===== Input data

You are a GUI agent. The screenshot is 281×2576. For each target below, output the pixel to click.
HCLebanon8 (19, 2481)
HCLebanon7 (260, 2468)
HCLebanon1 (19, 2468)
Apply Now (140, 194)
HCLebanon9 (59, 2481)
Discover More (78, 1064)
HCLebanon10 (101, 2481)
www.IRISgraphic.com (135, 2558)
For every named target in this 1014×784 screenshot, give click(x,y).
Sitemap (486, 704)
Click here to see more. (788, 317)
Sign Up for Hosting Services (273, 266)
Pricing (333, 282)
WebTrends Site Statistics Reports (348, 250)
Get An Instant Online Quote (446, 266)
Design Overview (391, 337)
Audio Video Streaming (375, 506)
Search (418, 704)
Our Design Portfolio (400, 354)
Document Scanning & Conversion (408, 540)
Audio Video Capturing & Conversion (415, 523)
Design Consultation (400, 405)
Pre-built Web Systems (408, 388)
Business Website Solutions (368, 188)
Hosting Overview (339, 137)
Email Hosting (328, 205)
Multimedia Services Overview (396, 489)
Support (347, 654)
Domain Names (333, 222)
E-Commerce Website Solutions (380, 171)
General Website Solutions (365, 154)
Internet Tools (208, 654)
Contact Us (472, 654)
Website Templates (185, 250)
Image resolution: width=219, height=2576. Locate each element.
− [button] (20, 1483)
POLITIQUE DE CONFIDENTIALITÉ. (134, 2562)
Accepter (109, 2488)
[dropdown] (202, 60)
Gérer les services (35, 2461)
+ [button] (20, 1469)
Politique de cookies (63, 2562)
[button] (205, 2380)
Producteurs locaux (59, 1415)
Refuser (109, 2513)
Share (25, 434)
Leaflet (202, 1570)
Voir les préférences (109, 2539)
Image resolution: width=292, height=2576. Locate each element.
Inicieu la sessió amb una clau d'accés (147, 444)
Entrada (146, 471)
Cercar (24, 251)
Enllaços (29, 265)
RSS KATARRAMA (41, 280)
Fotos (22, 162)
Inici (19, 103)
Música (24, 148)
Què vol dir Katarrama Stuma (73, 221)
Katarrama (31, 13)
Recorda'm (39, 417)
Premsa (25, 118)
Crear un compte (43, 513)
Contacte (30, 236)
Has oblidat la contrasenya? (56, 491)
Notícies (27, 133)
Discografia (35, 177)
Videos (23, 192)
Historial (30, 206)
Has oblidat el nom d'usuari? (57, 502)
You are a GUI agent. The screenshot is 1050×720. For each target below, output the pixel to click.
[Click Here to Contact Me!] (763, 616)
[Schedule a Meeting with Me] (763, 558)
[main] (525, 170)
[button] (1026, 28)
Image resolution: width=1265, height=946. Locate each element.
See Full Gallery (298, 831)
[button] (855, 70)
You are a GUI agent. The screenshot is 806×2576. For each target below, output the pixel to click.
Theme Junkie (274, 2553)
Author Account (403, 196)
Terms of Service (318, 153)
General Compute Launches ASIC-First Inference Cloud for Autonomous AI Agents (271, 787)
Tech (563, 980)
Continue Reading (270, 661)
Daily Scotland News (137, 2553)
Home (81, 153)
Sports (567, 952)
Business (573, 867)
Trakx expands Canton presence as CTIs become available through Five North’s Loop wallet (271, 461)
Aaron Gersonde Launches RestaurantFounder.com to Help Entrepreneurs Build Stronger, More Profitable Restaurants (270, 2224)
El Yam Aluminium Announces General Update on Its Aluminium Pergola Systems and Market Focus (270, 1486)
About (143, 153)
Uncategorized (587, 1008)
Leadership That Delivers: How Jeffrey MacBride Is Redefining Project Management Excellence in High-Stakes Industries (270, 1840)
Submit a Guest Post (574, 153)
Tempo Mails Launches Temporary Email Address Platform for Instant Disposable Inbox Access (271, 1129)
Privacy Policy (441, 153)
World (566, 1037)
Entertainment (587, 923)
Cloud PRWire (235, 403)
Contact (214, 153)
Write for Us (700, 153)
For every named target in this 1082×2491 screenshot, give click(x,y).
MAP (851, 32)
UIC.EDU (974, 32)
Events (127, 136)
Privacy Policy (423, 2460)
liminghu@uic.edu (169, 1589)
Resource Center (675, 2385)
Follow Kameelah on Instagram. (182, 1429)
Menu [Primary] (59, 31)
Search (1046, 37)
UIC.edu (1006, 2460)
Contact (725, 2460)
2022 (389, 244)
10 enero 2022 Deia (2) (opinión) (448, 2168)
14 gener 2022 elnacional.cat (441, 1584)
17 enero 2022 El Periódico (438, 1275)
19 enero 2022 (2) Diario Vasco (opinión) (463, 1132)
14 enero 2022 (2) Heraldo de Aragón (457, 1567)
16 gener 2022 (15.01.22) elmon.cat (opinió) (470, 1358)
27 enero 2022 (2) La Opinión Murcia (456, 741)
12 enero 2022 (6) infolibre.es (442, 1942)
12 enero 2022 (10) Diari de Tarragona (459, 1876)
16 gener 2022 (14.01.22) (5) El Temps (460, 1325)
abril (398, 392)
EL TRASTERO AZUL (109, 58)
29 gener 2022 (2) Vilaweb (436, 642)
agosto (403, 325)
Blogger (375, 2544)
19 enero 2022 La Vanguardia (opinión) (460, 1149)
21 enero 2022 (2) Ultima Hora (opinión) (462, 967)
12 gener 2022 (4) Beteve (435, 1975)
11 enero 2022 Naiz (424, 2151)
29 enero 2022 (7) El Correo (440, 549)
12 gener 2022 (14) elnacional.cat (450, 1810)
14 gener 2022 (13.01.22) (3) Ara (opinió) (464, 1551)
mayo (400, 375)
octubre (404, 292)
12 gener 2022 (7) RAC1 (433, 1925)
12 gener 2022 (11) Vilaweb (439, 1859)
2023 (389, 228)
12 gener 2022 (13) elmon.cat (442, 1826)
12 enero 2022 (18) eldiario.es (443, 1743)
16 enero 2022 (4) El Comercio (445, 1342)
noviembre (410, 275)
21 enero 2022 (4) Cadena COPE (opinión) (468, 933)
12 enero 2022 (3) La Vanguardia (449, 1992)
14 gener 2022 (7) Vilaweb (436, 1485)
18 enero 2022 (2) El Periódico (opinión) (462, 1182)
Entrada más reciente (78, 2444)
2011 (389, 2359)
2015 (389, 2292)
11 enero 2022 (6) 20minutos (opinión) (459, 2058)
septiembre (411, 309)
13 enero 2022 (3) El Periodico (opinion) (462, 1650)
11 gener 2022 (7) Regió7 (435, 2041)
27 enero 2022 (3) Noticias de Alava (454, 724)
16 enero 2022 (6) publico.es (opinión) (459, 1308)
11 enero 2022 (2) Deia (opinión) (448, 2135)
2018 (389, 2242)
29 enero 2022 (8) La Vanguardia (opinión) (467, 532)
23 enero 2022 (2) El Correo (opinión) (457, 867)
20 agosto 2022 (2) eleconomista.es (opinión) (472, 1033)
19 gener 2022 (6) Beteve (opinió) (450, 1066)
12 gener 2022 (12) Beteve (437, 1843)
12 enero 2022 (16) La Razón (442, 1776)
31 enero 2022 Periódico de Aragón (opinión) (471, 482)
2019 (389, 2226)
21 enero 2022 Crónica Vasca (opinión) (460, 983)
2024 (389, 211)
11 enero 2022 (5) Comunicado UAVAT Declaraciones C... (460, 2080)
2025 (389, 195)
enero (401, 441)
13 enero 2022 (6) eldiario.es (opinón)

==========

- _Task objective_
Reproduce the material above verbatim, line for line.

- _Answer below_
You are a GUI agent. The screenshot is 281×2576. For each target below, output the pixel to click.
HCLebanon8 (19, 2481)
HCLebanon7 (260, 2468)
HCLebanon1 (19, 2468)
Apply Now (140, 194)
HCLebanon9 (59, 2481)
Discover More (78, 1064)
HCLebanon10 (101, 2481)
www.IRISgraphic.com (135, 2558)
For every named target in this 1014×784 screenshot, give click(x,y).
Sitemap (486, 704)
Click here to see more. (788, 317)
Sign Up for Hosting Services (273, 266)
Pricing (333, 282)
WebTrends Site Statistics Reports (348, 250)
Get An Instant Online Quote (446, 266)
Design Overview (391, 337)
Audio Video Streaming (375, 506)
Search (418, 704)
Our Design Portfolio (400, 354)
Document Scanning & Conversion (408, 540)
Audio Video Capturing & Conversion (415, 523)
Design Consultation (400, 405)
Pre-built Web Systems (408, 388)
Business Website Solutions (368, 188)
Hosting Overview (339, 137)
Email Hosting (328, 205)
Multimedia Services Overview (396, 489)
Support (347, 654)
Domain Names (333, 222)
E-Commerce Website Solutions (380, 171)
General Website Solutions (365, 154)
Internet Tools (208, 654)
Contact Us (472, 654)
Website Templates (185, 250)
Image resolution: width=219, height=2576. Locate each element.
− [button] (20, 1483)
POLITIQUE DE CONFIDENTIALITÉ. (134, 2562)
Accepter (109, 2488)
[dropdown] (202, 60)
Gérer les services (35, 2461)
+ [button] (20, 1469)
Politique de cookies (63, 2562)
[button] (205, 2380)
Producteurs locaux (59, 1415)
Refuser (109, 2513)
Share (25, 434)
Leaflet (202, 1570)
Voir les préférences (109, 2539)
Image resolution: width=292, height=2576. Locate each element.
Inicieu la sessió amb una clau d'accés (147, 444)
Entrada (146, 471)
Cercar (24, 251)
Enllaços (29, 265)
RSS KATARRAMA (41, 280)
Fotos (22, 162)
Inici (19, 103)
Música (24, 148)
Què vol dir Katarrama Stuma (73, 221)
Katarrama (31, 13)
Recorda'm (39, 417)
Premsa (25, 118)
Crear un compte (43, 513)
Contacte (30, 236)
Has oblidat la contrasenya? (56, 491)
Notícies (27, 133)
Discografia (35, 177)
Videos (23, 192)
Historial (30, 206)
Has oblidat el nom d'usuari? (57, 502)
You are a GUI agent. The screenshot is 1050×720. For each target below, output the pixel to click.
[Click Here to Contact Me!] (763, 616)
[Schedule a Meeting with Me] (763, 558)
[main] (525, 170)
[button] (1026, 28)
Image resolution: width=1265, height=946. Locate each element.
See Full Gallery (298, 831)
[button] (855, 70)
You are a GUI agent. The screenshot is 806×2576. For each target below, output the pixel to click.
Theme Junkie (274, 2553)
Author Account (403, 196)
Terms of Service (318, 153)
General Compute Launches ASIC-First Inference Cloud for Autonomous AI Agents (271, 787)
Tech (563, 980)
Continue Reading (270, 661)
Daily Scotland News (137, 2553)
Home (81, 153)
Sports (567, 952)
Business (573, 867)
Trakx expands Canton presence as CTIs become available through Five North’s Loop wallet (271, 461)
Aaron Gersonde Launches RestaurantFounder.com to Help Entrepreneurs Build Stronger, More Profitable Restaurants (270, 2224)
El Yam Aluminium Announces General Update on Its Aluminium Pergola Systems and Market Focus (270, 1486)
About (143, 153)
Uncategorized (587, 1008)
Leadership That Delivers: How Jeffrey MacBride Is Redefining Project Management Excellence in High-Stakes Industries (270, 1840)
Submit a Guest Post (574, 153)
Tempo Mails Launches Temporary Email Address Platform for Instant Disposable Inbox Access (271, 1129)
Privacy Policy (441, 153)
World (566, 1037)
Entertainment (587, 923)
Cloud PRWire (235, 403)
Contact (214, 153)
Write for Us (700, 153)
For every named target in this 1082×2491 screenshot, give click(x,y).
MAP (851, 32)
UIC.EDU (974, 32)
Events (127, 136)
Privacy Policy (423, 2460)
liminghu@uic.edu (169, 1589)
Resource Center (675, 2385)
Follow Kameelah on Instagram. (182, 1429)
Menu [Primary] (59, 31)
Search (1046, 37)
UIC.edu (1006, 2460)
Contact (725, 2460)
2022 (389, 244)
10 enero 2022 Deia (2) (opinión) (448, 2168)
14 gener 2022 elnacional.cat (441, 1584)
17 enero 2022 El Periódico (438, 1275)
19 enero 2022 (2) Diario Vasco (opinión) (463, 1132)
14 enero 2022 (2) Heraldo de Aragón (457, 1567)
16 gener 2022 (15.01.22) elmon.cat (opinió) (470, 1358)
27 enero 2022 (2) La Opinión Murcia (456, 741)
12 enero 2022 (6) infolibre.es (442, 1942)
12 enero 2022 (10) Diari de Tarragona (459, 1876)
16 gener 2022 (14.01.22) (5) El Temps (460, 1325)
abril (398, 392)
EL TRASTERO AZUL (109, 58)
29 gener 2022 (2) Vilaweb (436, 642)
agosto (403, 325)
Blogger (375, 2544)
19 enero 2022 La Vanguardia (opinión) (460, 1149)
21 enero 2022 (2) Ultima Hora (opinión) (462, 967)
12 gener 2022 (4) Beteve (435, 1975)
11 enero 2022 Naiz (424, 2151)
29 enero 2022 (7) El Correo (440, 549)
12 gener 2022 (14) elnacional.cat (450, 1810)
14 gener 2022 (13.01.22) (3) Ara (opinió) (464, 1551)
mayo (400, 375)
octubre (404, 292)
12 gener 2022 (7) RAC1 (433, 1925)
12 gener 2022 (11) Vilaweb (439, 1859)
2023 (389, 228)
12 gener 2022 (13) elmon.cat (442, 1826)
12 enero 2022 (18) eldiario.es (443, 1743)
16 enero 2022 (4) El Comercio (445, 1342)
noviembre (410, 275)
21 enero 2022 (4) Cadena COPE (opinión) (468, 933)
12 enero 2022 (3) La Vanguardia (449, 1992)
14 gener 2022 (7) Vilaweb (436, 1485)
18 enero 2022 (2) El Periódico (opinión) (462, 1182)
Entrada más reciente (78, 2444)
2011 (389, 2359)
2015 (389, 2292)
11 enero 2022 (6) 20minutos (opinión) (459, 2058)
septiembre (411, 309)
13 enero 2022 (3) El Periodico (opinion) (462, 1650)
11 gener 2022 (7) Regió7 (435, 2041)
27 enero 2022 (3) Noticias de Alava (454, 724)
16 enero 2022 (6) publico.es (opinión) (459, 1308)
11 enero 2022 (2) Deia (opinión) (448, 2135)
2018 (389, 2242)
29 enero 2022 (8) La Vanguardia (opinión) (467, 532)
23 enero 2022 (2) El Correo (opinión) (457, 867)
20 agosto 2022 (2) eleconomista.es (opinión) (472, 1033)
19 gener 2022 (6) Beteve (opinió) (450, 1066)
12 gener 2022 (12) Beteve (437, 1843)
12 enero 2022 (16) La Razón (442, 1776)
31 enero 2022 Periódico de Aragón (opinión) (471, 482)
2019 (389, 2226)
21 enero 2022 Crónica Vasca (opinión) (460, 983)
2024 (389, 211)
11 enero 2022 (5) Comunicado UAVAT Declaraciones C... (460, 2080)
2025 (389, 195)
enero (401, 441)
13 enero 2022 (6) eldiario.es (opinón)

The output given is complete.